Altri artisti, in realtà pochi, hanno sondato l’intangibile nei labirinti di Psiche, coniugando sapienza, scienza e coscienza: il progetto di umanità, nella loro visione, si conferma perennemente senza conclusioni, ma intanto necessariamente etico nei percorsi. L’aria che si respira nell’ambito della Biennale, rivela la consapevolezza che la complessità e l’impredicibilità sono proprietà epistemologiche del macrocosmo e del microcosmo e non permettono di conoscere i comportamenti futuri dei complessi caotici e quantistici. Non mancano accenni alla tradizione, superando però il concetto di trasmissione di valori passivamente accettati. La tradizione è aria che si respira e consente di ricercare nuovi contenuti da innestare nelle antiche forme, che devono configurarsi come preesistenze nei processi evolutivi e metamorfici. La critica, quella non monopolizzata e svilita dall’ideologia, quindi non persuasa a perseguire altri concretamente motivati vantaggi, certamente troverà, nelle opere presenti in mostra, la voglia di incontrarsi tra uomini umani per una comune e sincera crescita. La proposta globale è quella di un nuovo modo d’esserci nel tempo. La modernità dell’evento è siglata dalla stessa serietà del progetto culturale finalizzato a quelle norme istitutive, rispettate nella prima edizione. La Biennale non va confusa con attività poco ortodosse, nelle quali il millantato credito e lo sfruttamento degli allocchi, portano acqua a un mulino in cui la grana, non il grano, non diventerà mai farina per il pane di tutti.
Un accenno va dato alla nuova modalità di proporre gli artisti in “quarantena” in Villa Wenner. Lavoreranno singolarmente e nella realizzazione di un’opera collettiva, inventandosi una rinfusa di materiali vari su tela per una interessante installazione.

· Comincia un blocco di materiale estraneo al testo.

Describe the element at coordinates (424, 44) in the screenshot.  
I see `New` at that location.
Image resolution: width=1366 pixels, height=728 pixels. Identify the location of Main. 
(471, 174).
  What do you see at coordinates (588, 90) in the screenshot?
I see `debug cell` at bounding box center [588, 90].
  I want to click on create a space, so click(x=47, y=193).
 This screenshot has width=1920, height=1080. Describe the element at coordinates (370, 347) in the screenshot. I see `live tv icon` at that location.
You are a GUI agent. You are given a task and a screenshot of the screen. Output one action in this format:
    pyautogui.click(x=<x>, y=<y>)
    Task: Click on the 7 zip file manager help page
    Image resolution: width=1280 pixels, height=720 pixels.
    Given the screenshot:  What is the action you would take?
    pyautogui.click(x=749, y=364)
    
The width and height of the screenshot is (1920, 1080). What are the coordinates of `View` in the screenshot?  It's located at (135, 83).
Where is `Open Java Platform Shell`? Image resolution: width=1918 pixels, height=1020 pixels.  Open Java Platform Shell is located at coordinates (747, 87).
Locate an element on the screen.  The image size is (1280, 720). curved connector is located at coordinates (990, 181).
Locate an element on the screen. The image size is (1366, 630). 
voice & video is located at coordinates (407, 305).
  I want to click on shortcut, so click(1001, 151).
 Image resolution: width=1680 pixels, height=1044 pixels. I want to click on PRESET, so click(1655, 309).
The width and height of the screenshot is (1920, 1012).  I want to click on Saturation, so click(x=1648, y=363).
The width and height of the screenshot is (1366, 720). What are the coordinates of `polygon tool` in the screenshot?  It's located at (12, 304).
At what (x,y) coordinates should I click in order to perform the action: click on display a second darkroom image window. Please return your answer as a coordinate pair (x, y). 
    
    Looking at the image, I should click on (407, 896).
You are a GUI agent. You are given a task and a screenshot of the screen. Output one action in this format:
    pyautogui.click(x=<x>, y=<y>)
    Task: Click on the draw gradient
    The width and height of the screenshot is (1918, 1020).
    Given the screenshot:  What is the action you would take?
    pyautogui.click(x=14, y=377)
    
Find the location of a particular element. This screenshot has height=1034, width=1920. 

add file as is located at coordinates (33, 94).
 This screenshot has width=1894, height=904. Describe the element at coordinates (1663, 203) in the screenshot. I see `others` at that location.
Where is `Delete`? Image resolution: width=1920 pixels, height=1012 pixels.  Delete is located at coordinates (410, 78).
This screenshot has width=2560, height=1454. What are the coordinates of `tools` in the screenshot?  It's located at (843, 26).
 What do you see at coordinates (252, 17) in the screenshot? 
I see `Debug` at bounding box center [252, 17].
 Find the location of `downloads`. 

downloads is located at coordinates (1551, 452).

Per quanto concerne il nostro tempo cibernetico, robotico e metamorfico, non mancheranno le allusioni ai recenti metodi comportamentali, alle abitudini e all’uso salutare di nuovi prodotti nutrizionali. I cinque artisti in quarantena, di sera, si trasformeranno in cuochi, proponendo un menù realizzato con i prodotti biologici de: “La dolce vita” di Milano. Il cibo vero, quello che nutrirà di sapienza e conoscenza, sarà comunque quello offerto da tutti i partecipanti alla Biennale, che, con le loro opere, non solo testimonieranno la loro vocazione a confrontarsi a livello internazionale, ma anche a contribuire e decifrare visivamente le problematiche che vengono affrontate e ad evidenziare i valori che la Biennale intende esaltare.